Repeat everything from the line containing "You are a computer-use" down to the last of the lines below, both ends included. Omit the pictures from your answer.

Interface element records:
....

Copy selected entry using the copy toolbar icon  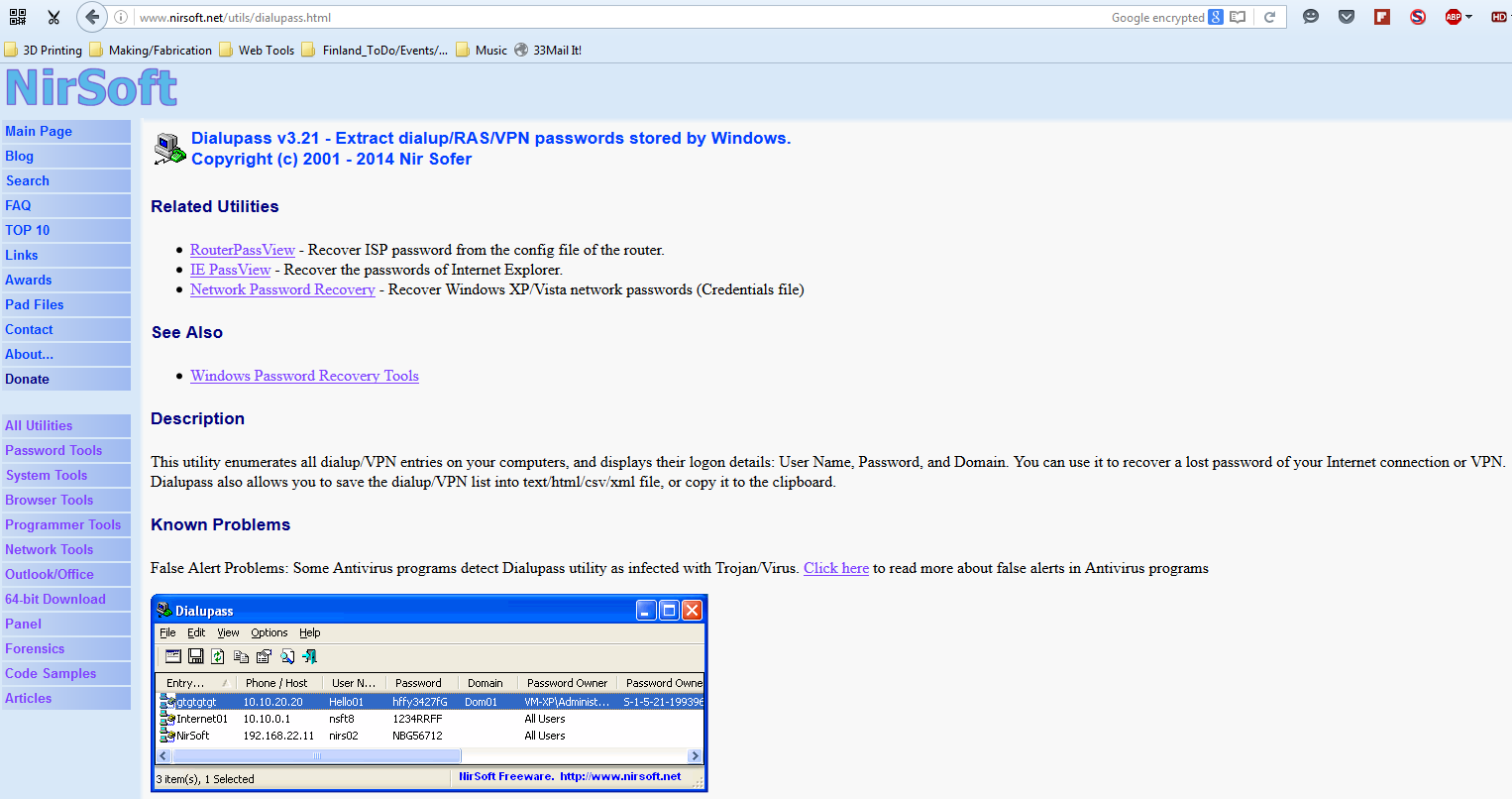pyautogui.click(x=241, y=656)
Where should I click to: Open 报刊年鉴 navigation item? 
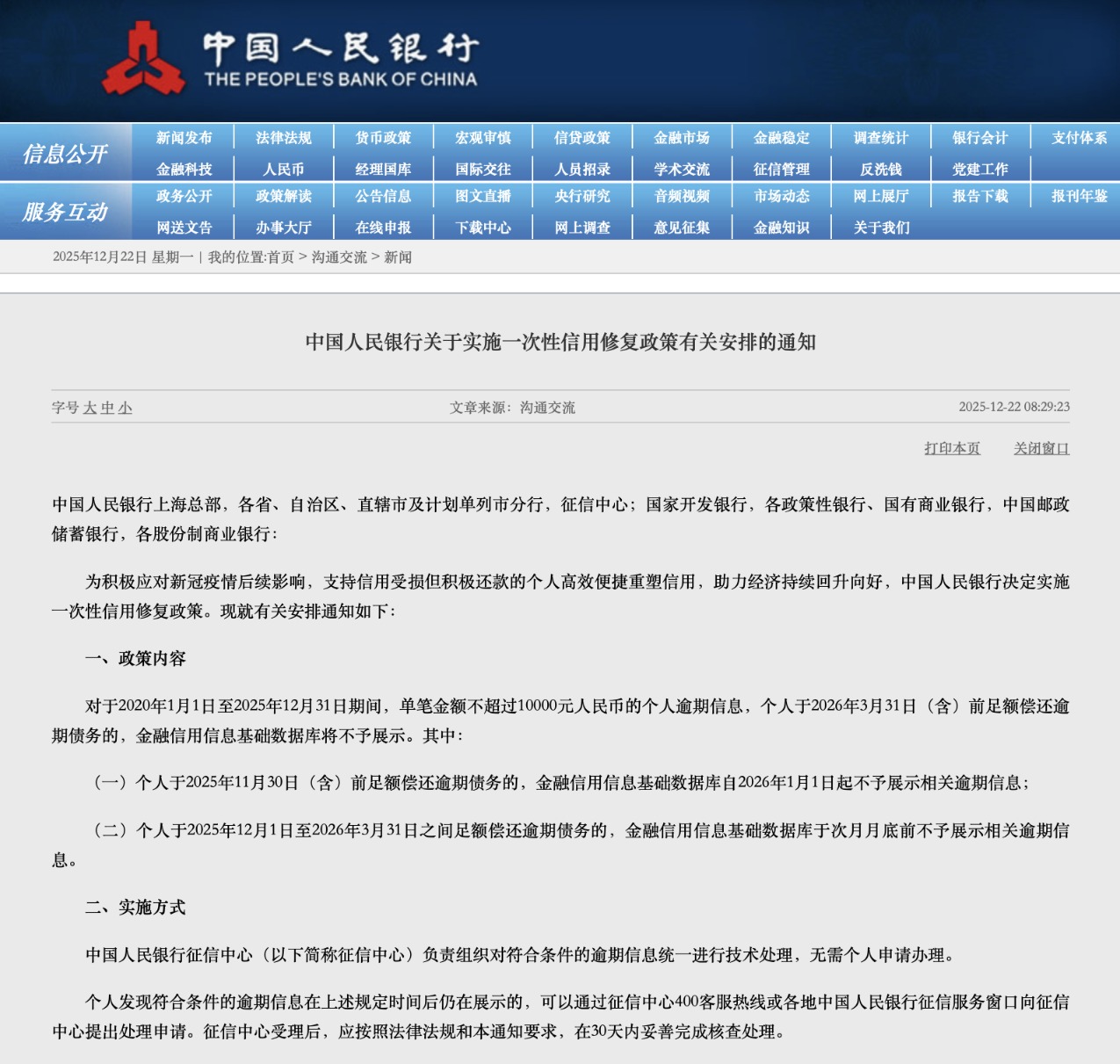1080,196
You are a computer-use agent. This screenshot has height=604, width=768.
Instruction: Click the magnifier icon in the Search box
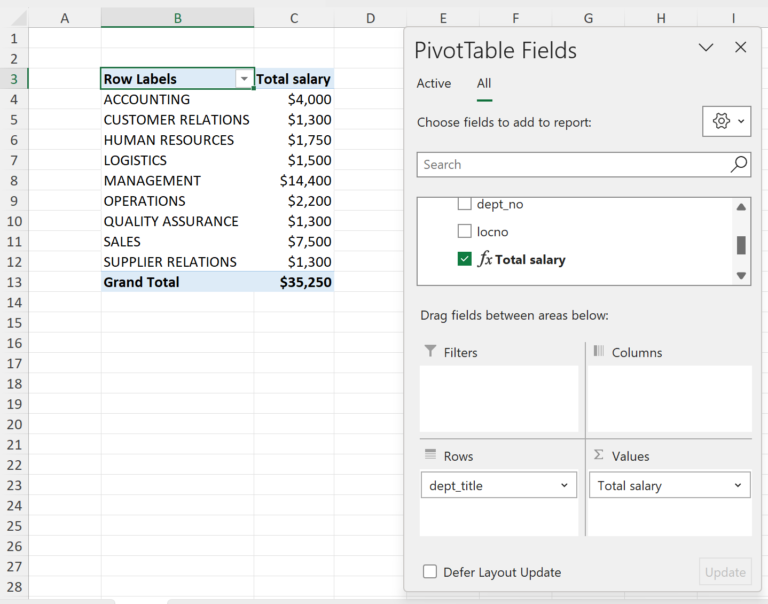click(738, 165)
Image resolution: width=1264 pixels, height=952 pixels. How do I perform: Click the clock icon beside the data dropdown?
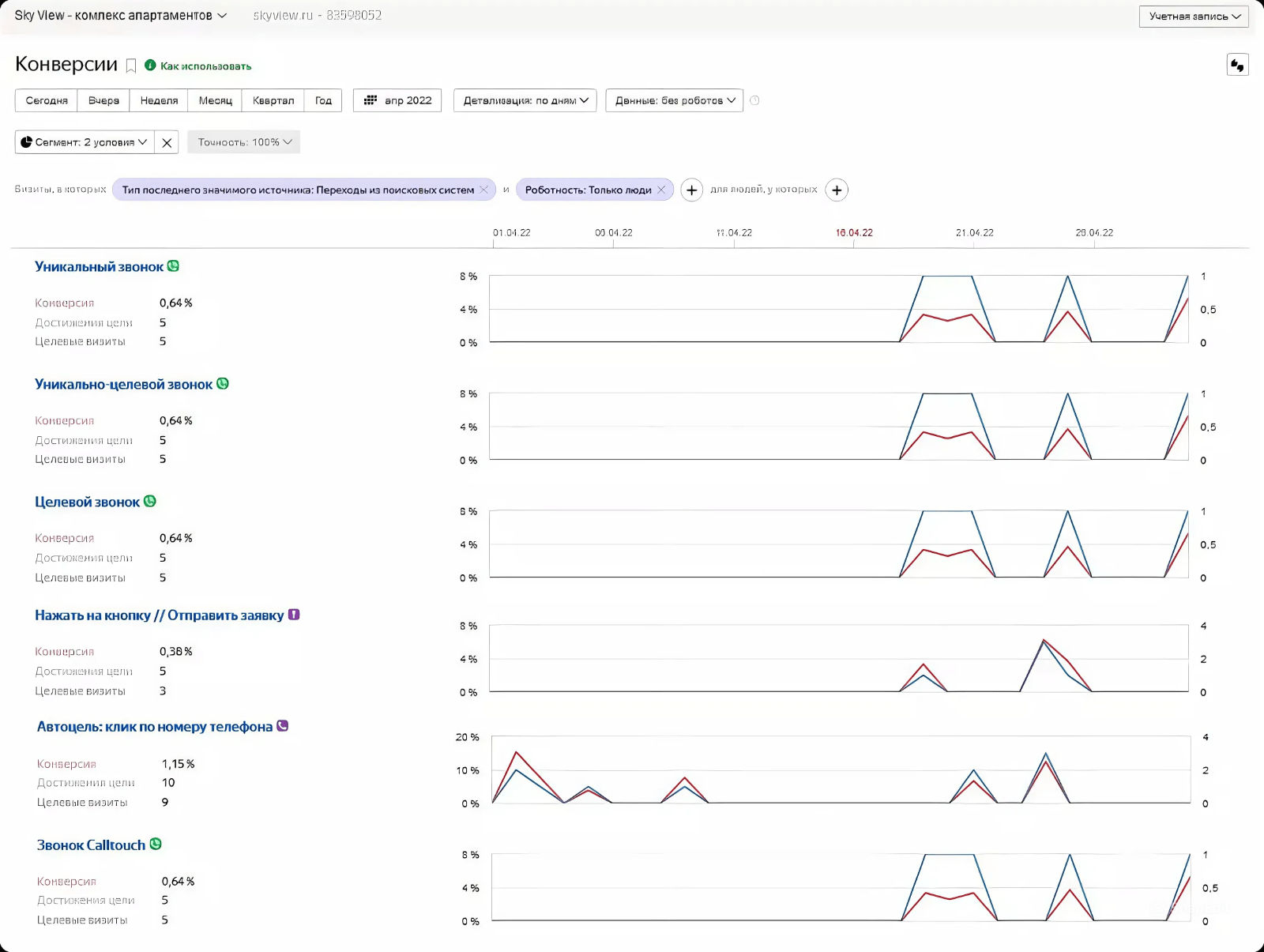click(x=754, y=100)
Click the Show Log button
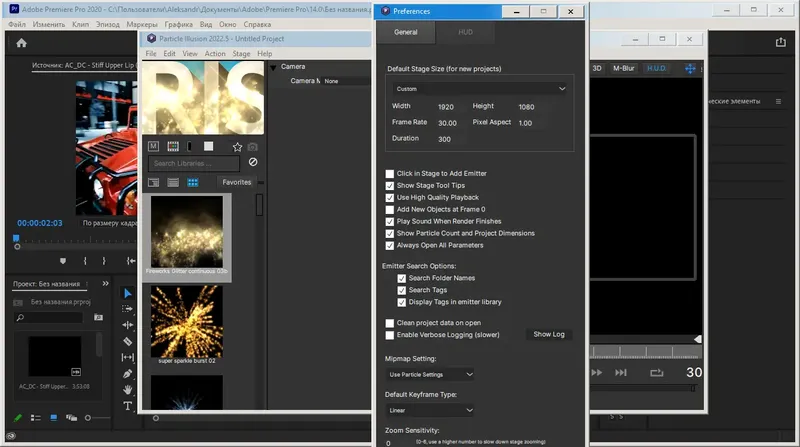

....

Completed exercise.
You are a computer-use agent. This screenshot has height=604, width=768.
Instruction: Click the magnifier icon in the Search box
click(738, 165)
Image resolution: width=1264 pixels, height=952 pixels. How do I perform: Click the clock icon beside the data dropdown?
click(x=754, y=100)
Click the Show Log button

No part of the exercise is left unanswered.